'''

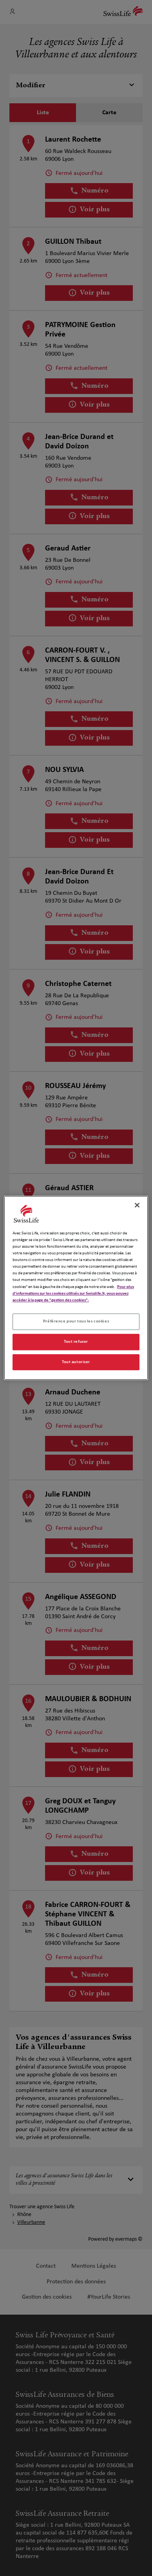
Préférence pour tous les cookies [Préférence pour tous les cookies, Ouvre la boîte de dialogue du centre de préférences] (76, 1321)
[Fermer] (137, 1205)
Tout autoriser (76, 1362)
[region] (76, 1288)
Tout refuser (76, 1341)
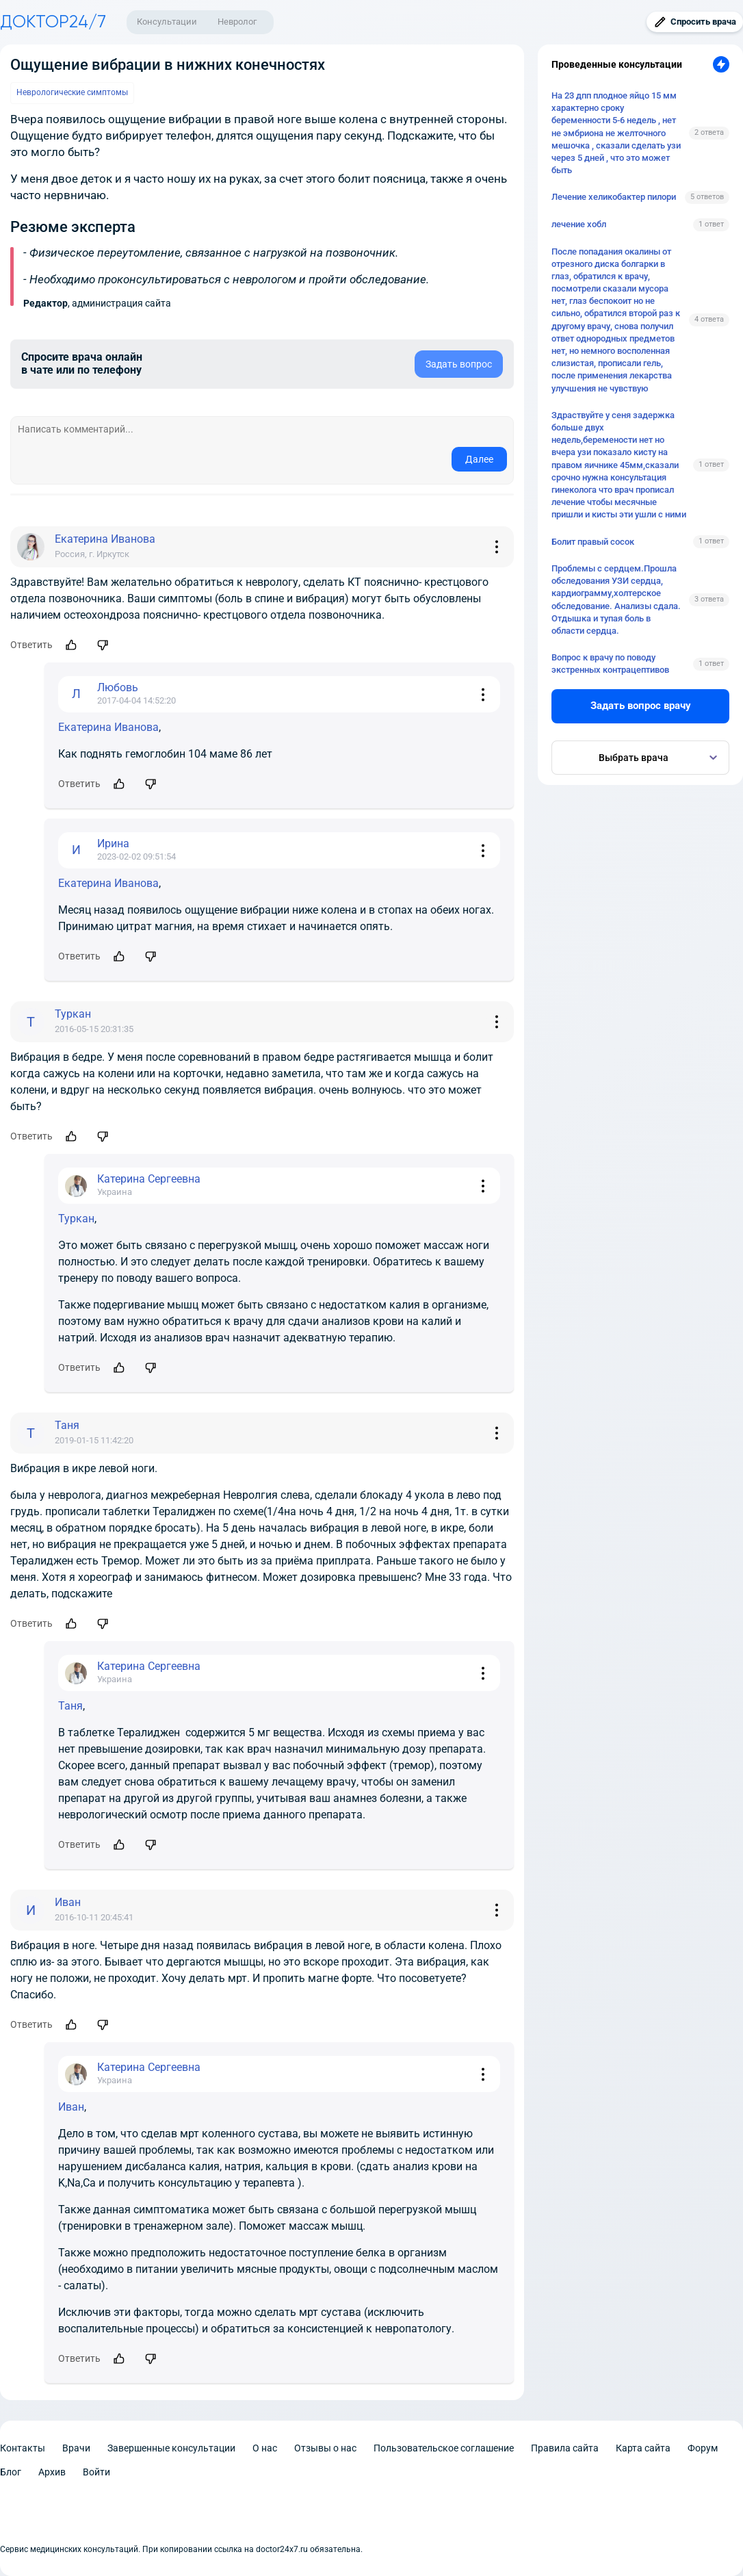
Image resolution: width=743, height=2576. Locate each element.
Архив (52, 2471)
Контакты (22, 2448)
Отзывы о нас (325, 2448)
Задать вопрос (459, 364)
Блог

'''

수행할 작업 » 위 데이터의 모든 줄을 한 글자도 바꾸지 말고 그대로 복사하되, 그림은 답에서 빼세요.

작업 답변 »
Préférence pour tous les cookies [Préférence pour tous les cookies, Ouvre la boîte de dialogue du centre de préférences] (76, 1321)
[Fermer] (137, 1205)
Tout autoriser (76, 1362)
[region] (76, 1288)
Tout refuser (76, 1341)
Image resolution: width=743, height=2576. Locate each element.
Архив (52, 2471)
Контакты (22, 2448)
Отзывы о нас (325, 2448)
Задать вопрос (459, 364)
Блог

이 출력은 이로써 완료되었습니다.